If I do not know a person well, and they are constantly checking their phone, I will think they either have anxiety issues or that they think I am boring. Either way it does not create a positive impression on me. It makes me feel like they do not want to engage with their environment. This might be what they intend to do, which is fine, maybe they aren’t in the mood to talk. All too often however, people check their phone unconsciously, out of habit, sending this message when they don’t mean to. This can hinder their ability to form social bonds face to face. Instead of using their phones to connect with people they use they are using them as a way to avoid connection. I think its because of this phenomena that it is common to see complaints about technology tearing us apart. I think this is a valid complaint, but only partially. Smart phones have the potential to keep us connected in a deeper way than ever before, as long as we aren’t constantly checking them.
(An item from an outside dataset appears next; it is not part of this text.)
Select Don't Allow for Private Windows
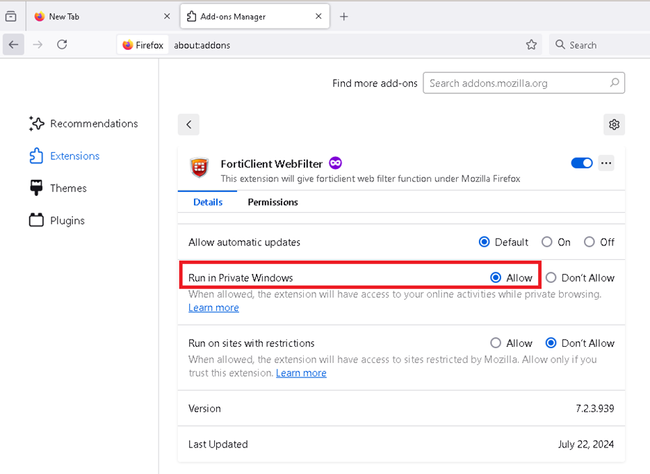Screen dimensions: 650x474 click(x=550, y=277)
The internet is surprisingly addictive and I think it is important to develop the presence of mind not to be sucked into the allure of constantly clicking buttons. I too find myself at times cycling through websites out of boredom. When I become aware that this is what I am doing I will do something productive instead. Those people constantly staring at a screen aren’t using their phones, they are abusing them. Its great being able to read an article online while waiting for a bus, its not so great staring at your Facebook feed because you have nothing better to do.

Another issue with the internet is that it allows us to only view ideas that we want to view. We can block out and ignore ideas we don’t agree with more readily than ever before. Furthermore we can find large groups of people who share a similar point of view as us, no matter what it may be. While this is largely a good thing, it can be harmful if we have negative or a absurd world view. There are many places on the internet where people gather as an echo chamber, which indoctrinates participants into a narrow world view, making them unable to deal with differing points of view. Without the internet they would adjust their point of view to fit in with those around them. With the internet they can find others to help reinforce their believes, whatever they maybe.

I think the internet is a wonderful tool that can bring us together so that we can develop deeper and more meaningful relationships. It can inform and educate us so we become more thoughtful citizens. It lets us share our art with people around the world. I also think it can be abused making us more isolated and more narrow minded. Please browse responsibly. Use this vast electronic infrastructure to connect with others, not isolate yourself.